The wordclouds that are produced by the algorithm is the frequency of words in the abstracts of each search query.

Installation

You can install the released version of OmixLitMiner from SIH-GIT with:

install.packages("devtools") # only if devtools is not installed
devtools::install_github("Sydney-Informatics-Hub/OmixLitMiner")

If RTools is not installed prior to downloading OmixLitMiner, you will be prompted to install it. Please do so. If you are not prompted to install it, please dowload and install it from here: RTools. After installation of RTools is done run devtools::install_github("Sydney-Informatics-Hub/OmixLitMiner") again so that the package is downloaded.

Example

Some ways of using the OmixLitMiner package is shown below. potentialmarker is a R dataframe that is part of the R package, for description of its contents, run the following R command

library(OmixLitMiner)
?potentialmarker

Ex.1. Using the R data frame provided by the package, no output spreadsheet and plots specified, the object returned from omixLitMiner() is not assigned to any variable.

library(OmixLitMiner)
result <- omixLitMiner(potentialmarker)

The result variable has 2 list elements -

  1. summary_results - Summarizes the query results
  2. pubmed_results - Summarizes the PubMed results based on the UniProt Identifiers and key words specified by the user

Ex.2. Using the R data frame provided by the package, with output spreadsheet specifed, the object returned from omixLitMiner() is not assigned to any variable.

library(OmixLitMiner)
omixLitMiner(potentialmarker)

Ex.3. Using the R data frame provided by the package, with output spreadsheet specifed.

library(OmixLitMiner)
omixLitMiner(potentialmarker, output.file = "potential_marker_pubmed_results.xlsx")
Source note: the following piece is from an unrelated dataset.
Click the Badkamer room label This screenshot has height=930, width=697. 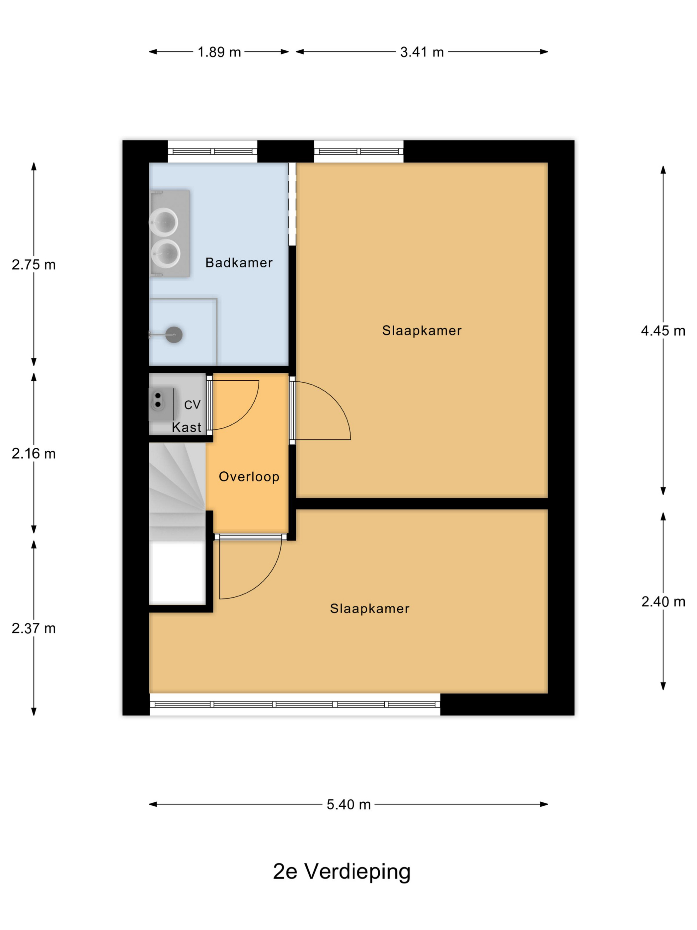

The output spread sheet with the PubMed output as well as the plots will be saved in the current working directory.

Ex.4. Using the R data frame provided by the package, with output spreadsheet specifed, the object returned from omixLitMiner() is not assigned to any variable.

library(OmixLitMiner)
omixLitMiner(potentialmarker, output.file = "potential_marker_pubmed_results.xlsx", plots.dir = "plots")

The output spread sheet with the PubMed output will be saved in the current working directory. If an output spread sheet existed, it would be overwritten. The images generated by the package will be saved in directory "plots" in the current working directory. If no plots directory was present, a new plots directory would be created.

Ex.5. Reading from an Excel and converting it to a R dataframe. The Input_uniprot_Keywords.xlsx is assumed to be present at the current working directory.

library(OmixLitMiner)
library(openxlsx)
df <- readWorkbook("Input_uniprot_Keywords.xlsx")# how to read an excel file on your computer
# df <- read.csv("path/to/my/input_query.csv", stringsAsFactors = F)     # how to read a csv file on your computer
result <- omixLitMiner(df, output.file = "input_uniprot_keywords_pubmed_results.xlsx", plots.dir = "plots")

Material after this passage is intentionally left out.